Allahü tealaya emanet olunuz efendim
ali zeki osmanağaoğlu
Geçmiş zaman olur ki, hayali cihan değer….
Bâzı hatıralar vardır ki, kalblere nakşeder. O hatıraları hatırlamak, Cennet hayatı yaşamak gibidir.
Enver abiler buyurdular ki;
Sabahleyin Mübareklerin bir bayram sohbetini dinledim, ne günler yahu. Fatih’te otururken, Hakikat Kitabevi’ne arkadaşlarımız geliyorlardı, doluyorlardı, Mübareklerle beraber biz gidiyorduk.

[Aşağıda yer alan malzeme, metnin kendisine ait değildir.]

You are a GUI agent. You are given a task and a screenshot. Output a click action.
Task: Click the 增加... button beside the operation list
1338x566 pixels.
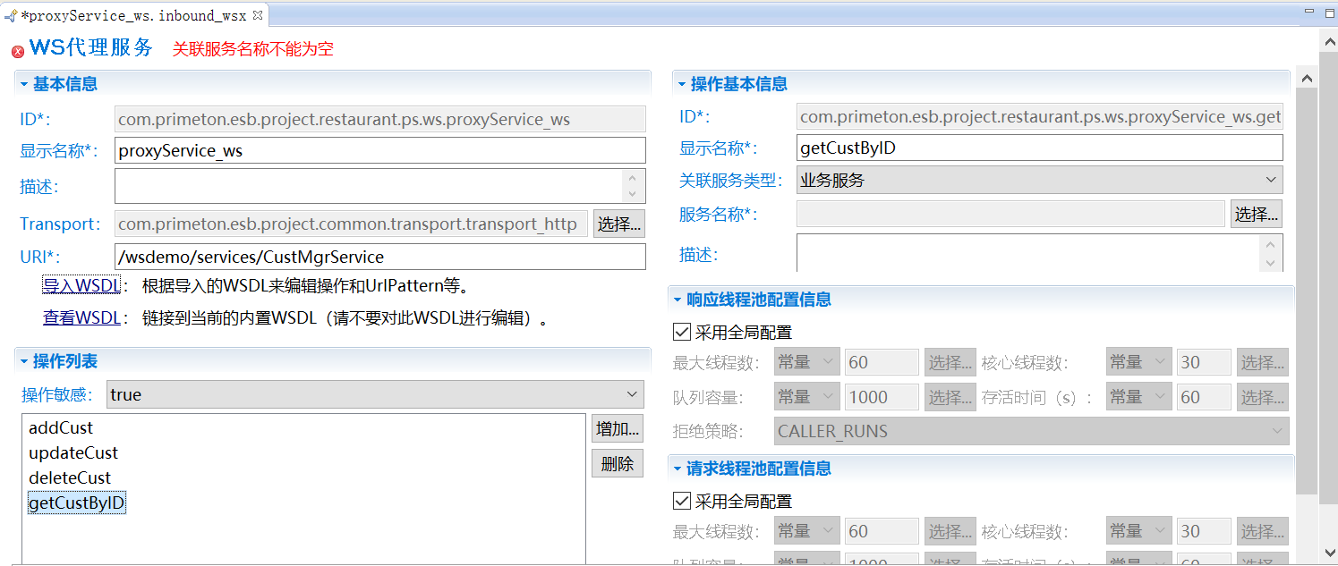point(618,428)
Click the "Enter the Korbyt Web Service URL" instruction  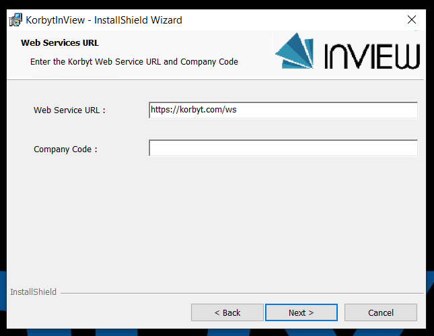(134, 61)
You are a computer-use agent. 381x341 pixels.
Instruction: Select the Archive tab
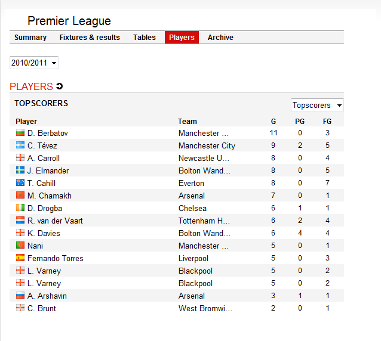[220, 38]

Sohbet yapıyorlardı. Sonra eve geliyorduk. Bir saat veya iki saat sonra kitabevinden bir telefon gelirdi, maşallah yine doldu burası, gene arkadaşlarımız gelmişler. Hadi gidelim kardeşim buyurmuşlardı. Kaç defa! Böyle himmet, böyle gayret. İşte o sohbetlerden bir tanesini teybe almışlar. Onu dinledim sabahleyin, o günleri hatırladım. La ilahe illallah Muhammedün Resulullah. Ne nasihatler Ya Rabbi, ne nasihatler. Herkese ders var o sohbetlerinde. Evlenecek olanlara da var, evlenenlere de var. Ve şöyle başlıyorlar, hiç kimse kimsenin rızkını yemez, hiç kimse rızkını bitirmeden ölmez. Ve buyuruyorlar ki, Hazret-i Peygamber buyurmuş, “aleyhissalatü vesselam” “Ya Eba Hüreyre, sen Allahü tealanın dininden bir mesele öğretmek için, Allahü tealanın dinini anlatmak için evden çıktığın zaman, melekler senin ayaklarının altına kanatlarını döşer. Gökteki melekler, kuşlar sana dua ederler. Karadaki hayvanlar senin için istiğfar eder. Denizdeki bütün balıklar hepsi senin için istiğfar ederler. Allahü teala sana Cennette öyle bir köşk verecek ki, Peygamberler diyecekler ki, kimlere ait bu köşkler? Onun için Cenab-ı hakkın dinine hizmet etmek, Onun dinini kullarına tebliğ etmek, anlatmak o kadar çok sevap.
Enver abiler, asırlarda ender yetişen çok müstesna bir insandı. Allahü teala rahmeti ile merhameti ile muamele eylesin inşallah.